The DOL has made clear that the duty speech doctrine does not apply to SOX whistleblower retaliation claims. In 2010, the DOL found that SOX’s whistleblower provision does not “indicate that an employee’s report or complaint about a potential violation must involve actions outside the complainant’s assigned duties.” Robinson v. Morgan-Stanley, ARB Case No. 07–070, 2010 WL 2148577, at *9 (ARB Jan. 10, 2010). Two federal district courts have subsequently deferred to the DOL’s interpretation of SOX by declining to apply the duty speech doctrine to SOX retaliation claims. See Yang v. Navigators Grp., Inc., 18 F. Supp. 3d 519, 530 (S.D.N.Y. 2014) (noting that the Labor Department “has made clear that an employee may engage in protected activity even where the employee is discharging her duties,” and deferring to the agency’s determination); Barker v. UBS AG, 888 F. Supp. 2d 291, 297 (D. Conn. 2012) (“The ARB, however, has made clear that an employee may engage in protected activity even where the employee is discharging her duties.”).

Federal appellate courts have not yet addressed the duty speech doctrine in the SOX whistleblower context. But the deference courts owe to the reasonable interpretation of the Labor Department, combined with the persuasive holdings of federal courts in the context of Title VII retaliation claims, should prompt federal appellate courts to decline to apply the manager rule to SOX retaliation claims.

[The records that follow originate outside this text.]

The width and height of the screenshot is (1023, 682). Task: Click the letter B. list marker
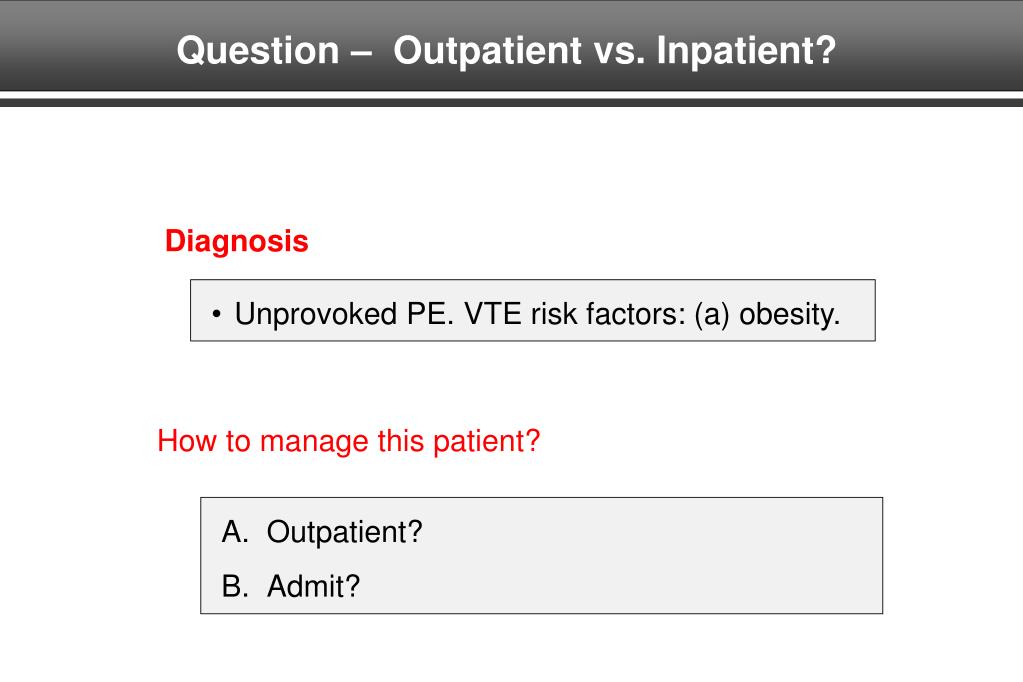point(235,586)
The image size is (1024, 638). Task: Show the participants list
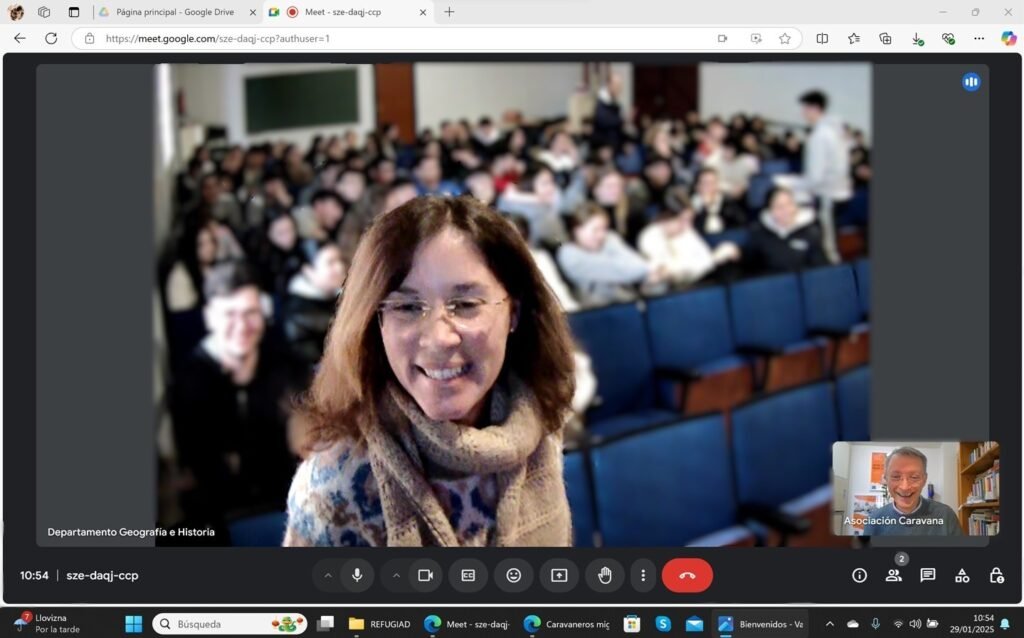click(893, 575)
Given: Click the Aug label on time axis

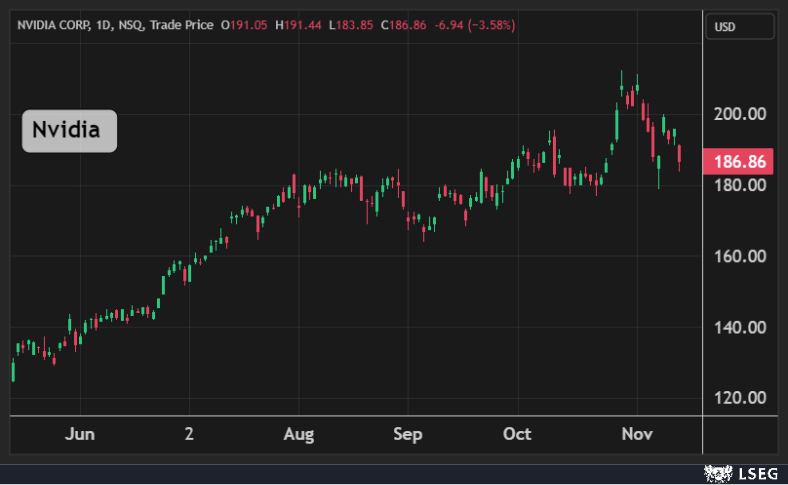Looking at the screenshot, I should click(299, 434).
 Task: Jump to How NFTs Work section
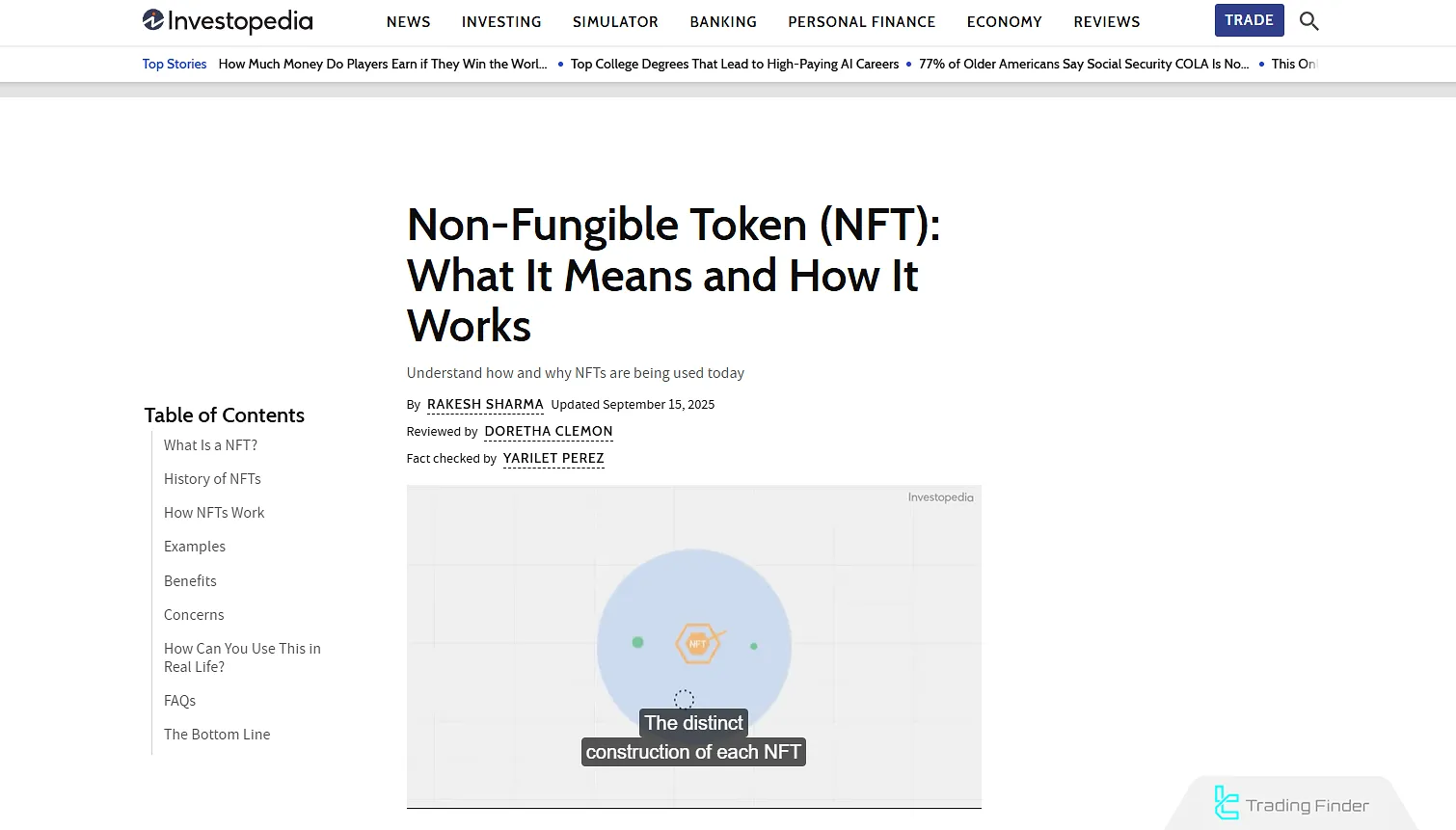[x=214, y=513]
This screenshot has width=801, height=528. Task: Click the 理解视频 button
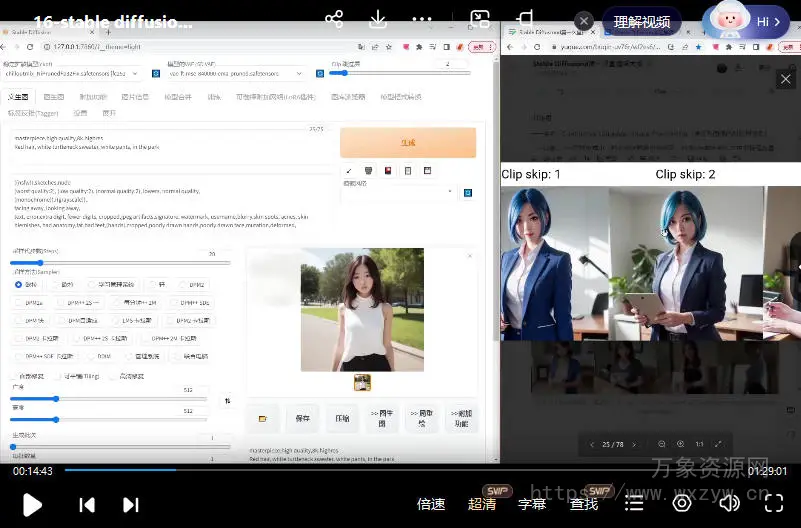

Compliance and HR Personnel Deserve Protections

Whistleblowers perform a critical public service by investigating and opposing unlawful conduct. Employees in corporate compliance and/or HR functions often are uniquely positioned to root out employer misconduct and force senior management to correct and disclose those problems. It is therefore imperative that compliance and HR professionals enjoy the same whistleblower protections as those working in other corporate functions. Courts have increasingly recognized this commonsense conclusion, and the growing rejection of the duty speech doctrine is an encouraging sign for workers everywhere.